What follows is a convoluted space opera that pits thinly developed human characters against awe-inspiring forces of extraterrestrial nature. Though the movie is three hours long and this middle section is the longest, I wouldn’t dare describe the intricacies of why the characters end up in one place, then another, then another. A big movie star makes an extended cameo in the middle of the movie, but his character’s motivations don’t entirely make sense. Overall, there’s a lot to see, and a lot of abstract concepts to think about, but the emotional connections often feel obligatory, lazily sketched as if tacked on late.
One notable exception is a plot device involving temporal confusion, which allows the movie to introduce Jessica Chastain as a character who is very important, if foreign, to Cooper. McConaughey’s is at his best when he’s watching a video in which Chastain’s character explains who she is and what’s happening to her. Without veering into spoiler territory, suffice it to say that the movie’s central paternal relationship is tested with this development, and if the movie accomplishes any significant character work, it’s with this pair.

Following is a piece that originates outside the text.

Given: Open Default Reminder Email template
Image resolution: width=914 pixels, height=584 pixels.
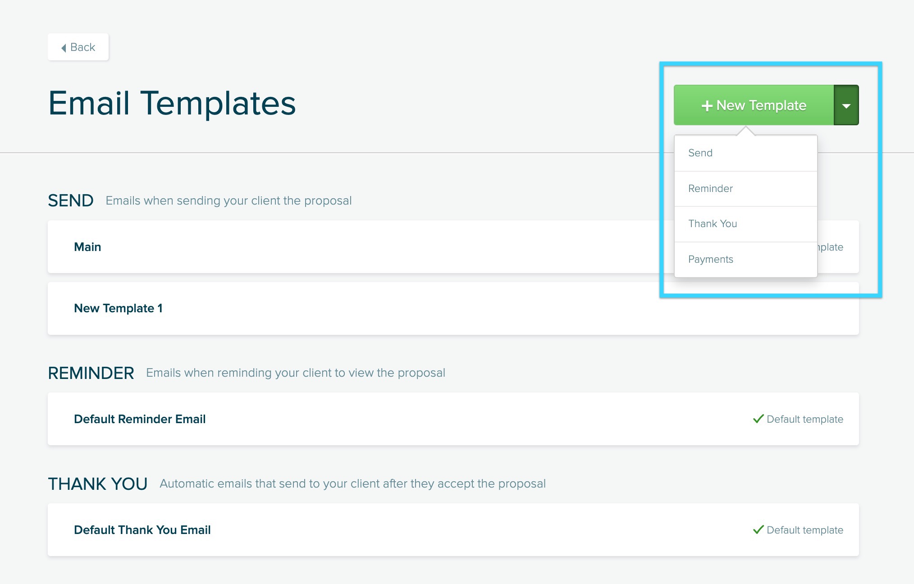Looking at the screenshot, I should pos(140,420).

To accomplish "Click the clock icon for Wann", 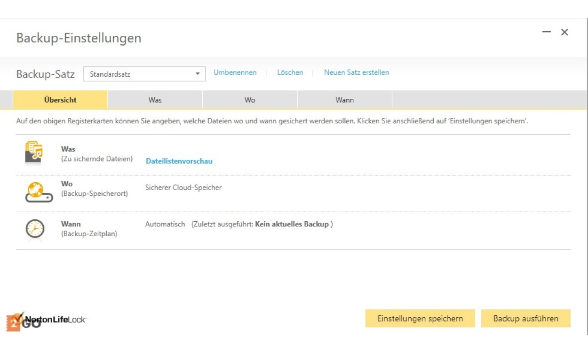I will [x=35, y=229].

The movie’s most original element is also its most overt homage. TARS (voiced by Bill Irwin) bears some resemblance in function to the infamous HAL 9000 from 2001: A Space Odyssey, though he plays a far smaller role than that cinematic legend. Comprised of four large metal columns and a conveniently customizable humor quotient, TARS feels more like a human than nearly all of the actual human characters. His quips are few and far between, but they add the much-needed levity that the rest of this film lacks. Given McConaughey’s ability to balance gravitas and humor, the script’s rigid seriousness is a letdown, though not surprising coming from Nolan.
Perhaps the movie’s biggest misstep is Hans Zimmer’s overbearing score, which has the effect of shoving emotions down out from the screen instead of letting viewers soak up the atmosphere and arrive at emotions themselves. It’s suffocating to watch as Nolan layers on noise upon noise, sometimes obscuring the dialogue and often obscuring the power of the imagery. Nolan is clearly aiming for a transcendent experience, but he emerges with a din instead.
I don’t hate Interstellar. It’s clearly big, bold and ambitious. It doesn’t skimp on ambition, whether technical or thematic. The pieces don’t all come together, but there are a lot of pieces. For now, I’ll appreciate Interstellar for what it is: a major movie from a major director that poses lots of questions, some intentionally and others by virtue of its failures. I complain on this blog often when blockbuster movies stick too closely to the status quo. It would be disingenuous to pretend that Interstellar does that and nothing more. If only it took me all the way to the stars instead of stranding me somewhere on the journey up.